Checking for file health...

Save to my drive

Quick download

Download

Download Automatic De-Identification of Medical Case Narratives in Reports of Suspected Adverse Drug ... PDF Free - Full Version

by Unknow| 2017| 114 pages| 0.75| English

Download Automatic De-Identification of Medical Case Narratives in Reports of Suspected Adverse Drug ... by in PDF format completely FREE. No registration required, no payment needed. Get instant access to this valuable resource on PDFdrive.to!

Free Download PDF

About Automatic De-Identification of Medical Case Narratives in Reports of Suspected Adverse Drug ...

Detailed Information

Author:	Unknown
Publication Year:	2017
Pages:	114
Language:	English
File Size:	0.75
Format:	PDF
Price:	FREE

Download Free PDF

Safe & Secure Download - No registration required

Why Choose PDFdrive for Your Free Automatic De-Identification of Medical Case Narratives in Reports of Suspected Adverse Drug ... Download?

100% Free: No hidden fees or subscriptions required for one book every day.
No Registration: Immediate access is available without creating accounts for one book every day.
Safe and Secure: Clean downloads without malware or viruses
Multiple Formats: PDF, MOBI, Mpub,... optimized for all devices
Educational Resource: Supporting knowledge sharing and learning

Frequently Asked Questions

Is it really free to download Automatic De-Identification of Medical Case Narratives in Reports of Suspected Adverse Drug ... PDF?

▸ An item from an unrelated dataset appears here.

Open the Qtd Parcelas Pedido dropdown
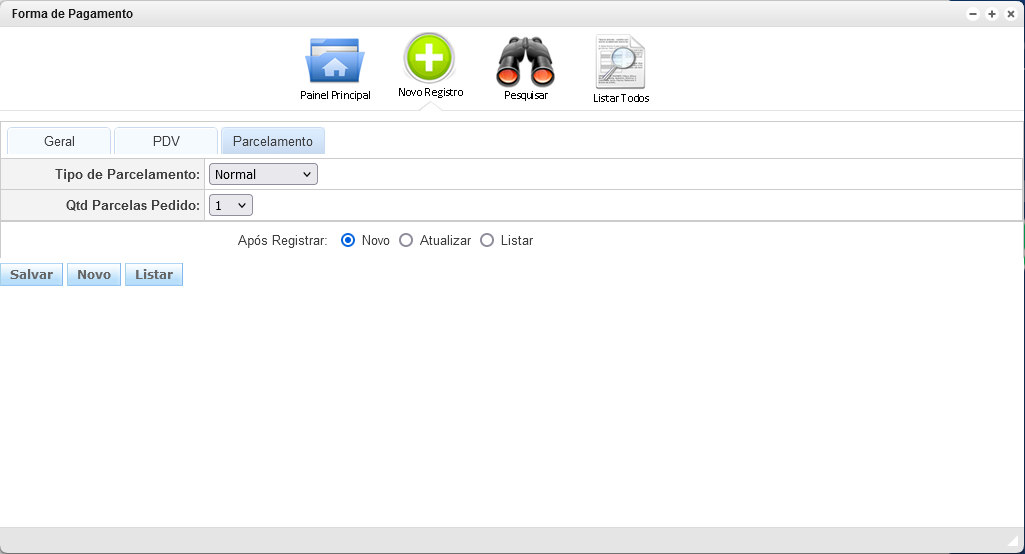This screenshot has width=1025, height=554. pyautogui.click(x=231, y=205)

Yes, on https://PDFdrive.to you can download Automatic De-Identification of Medical Case Narratives in Reports of Suspected Adverse Drug ... by completely free. We don't require any payment, subscription, or registration to access this PDF file. For 3 books every day.

How can I read Automatic De-Identification of Medical Case Narratives in Reports of Suspected Adverse Drug ... on my mobile device?

After downloading Automatic De-Identification of Medical Case Narratives in Reports of Suspected Adverse Drug ... PDF, you can open it with any PDF reader app on your phone or tablet. We recommend using Adobe Acrobat Reader, Apple Books, or Google Play Books for the best reading experience.

Is this the full version of Automatic De-Identification of Medical Case Narratives in Reports of Suspected Adverse Drug ...?

Yes, this is the complete PDF version of Automatic De-Identification of Medical Case Narratives in Reports of Suspected Adverse Drug ... by Unknow. You will be able to read the entire content as in the printed version without missing any pages.

Is it legal to download Automatic De-Identification of Medical Case Narratives in Reports of Suspected Adverse Drug ... PDF for free?

https://PDFdrive.to provides links to free educational resources available online. We do not store any files on our servers. Please be aware of copyright laws in your country before downloading.

The materials shared are intended for research, educational, and personal use in accordance with fair use principles.